* **Your goal**: Please rewrite the material from the line containing "This screenshot has width=165, height=109." through the end of the material, substituting "thunderbolt" for "lightning" and changing nothing else. Leave the pictures out of your answer.

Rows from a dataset
###
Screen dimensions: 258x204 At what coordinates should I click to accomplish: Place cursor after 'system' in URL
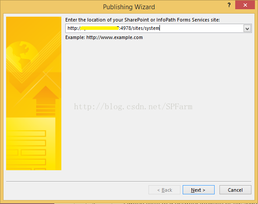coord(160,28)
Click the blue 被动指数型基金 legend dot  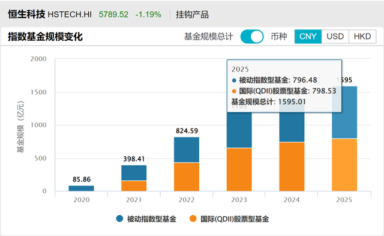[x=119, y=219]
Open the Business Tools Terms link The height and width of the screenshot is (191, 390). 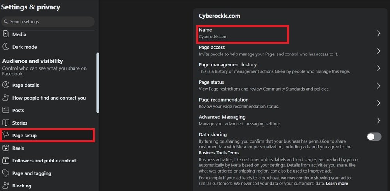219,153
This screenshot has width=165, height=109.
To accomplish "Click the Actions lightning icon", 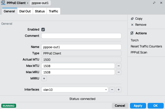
###
* **Correct response**:
This screenshot has width=165, height=109.
To accomplish "Click the Actions thunderbolt icon", 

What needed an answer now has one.